In your copy, drop the images and return each record exactly as it stands.

● TASK INPUTS:
• • • • •

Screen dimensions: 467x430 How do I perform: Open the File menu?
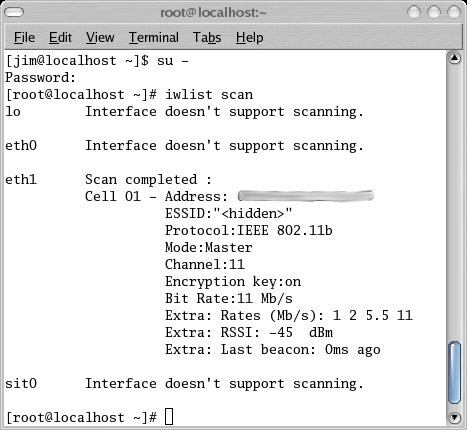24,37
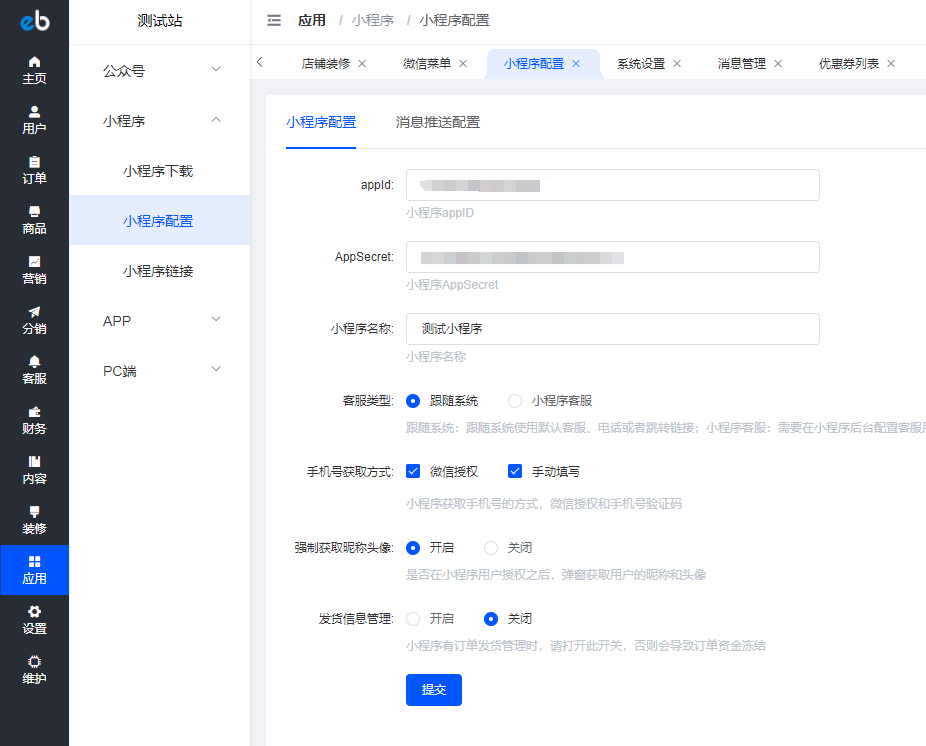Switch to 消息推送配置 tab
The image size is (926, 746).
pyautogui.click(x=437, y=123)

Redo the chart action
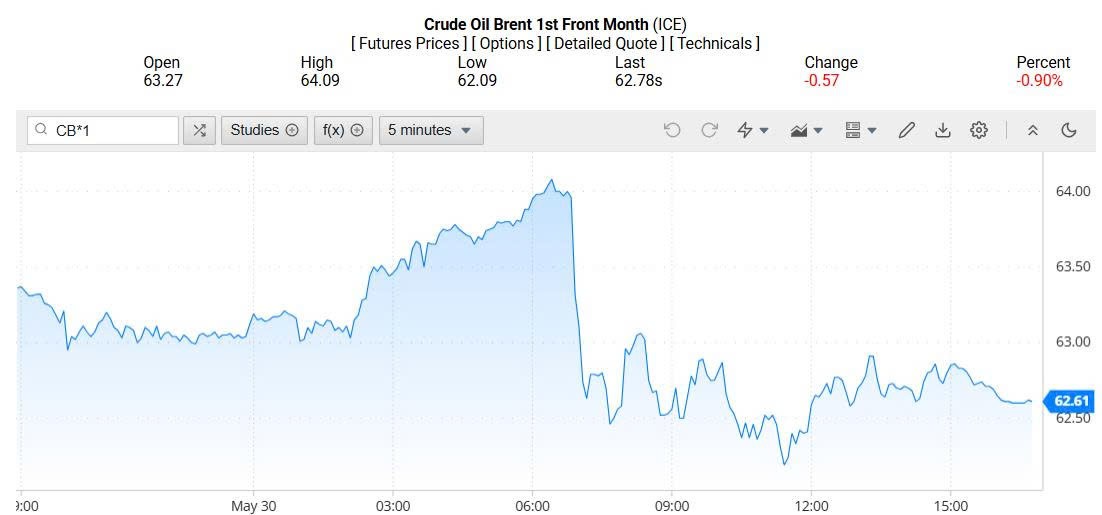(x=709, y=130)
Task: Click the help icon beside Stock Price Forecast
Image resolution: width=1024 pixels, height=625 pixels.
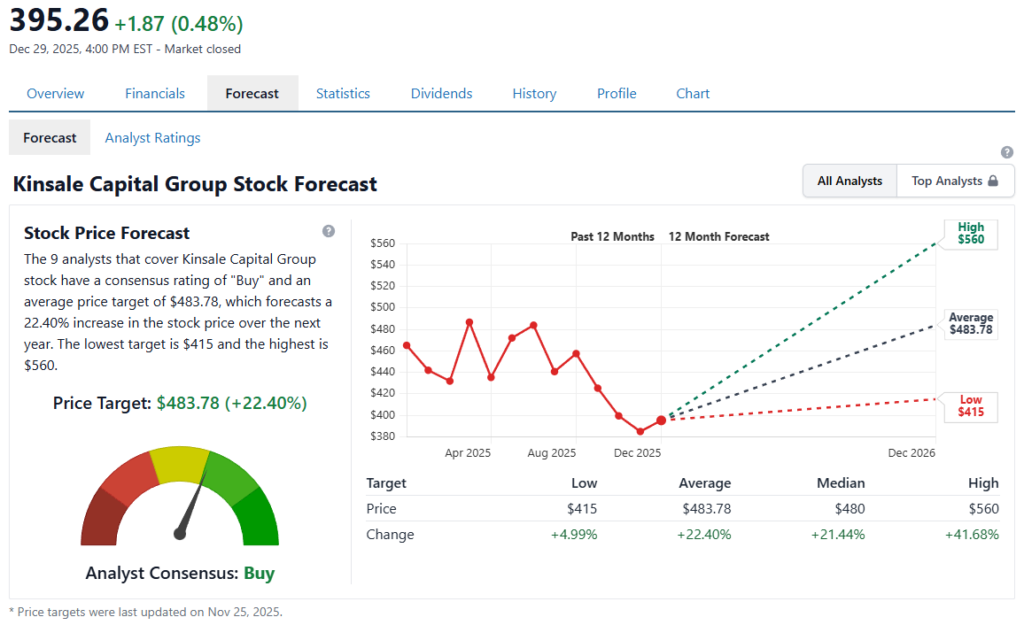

• • • • •

● SOLUTION FOR THIS TASK:
Screen dimensions: 467x430 How do I perform: Open the File menu?
24,37
Switch to 消息推送配置 tab
The image size is (926, 746).
pyautogui.click(x=437, y=123)

Redo the chart action
(x=709, y=130)
Task: Click the help icon beside Stock Price Forecast
Image resolution: width=1024 pixels, height=625 pixels.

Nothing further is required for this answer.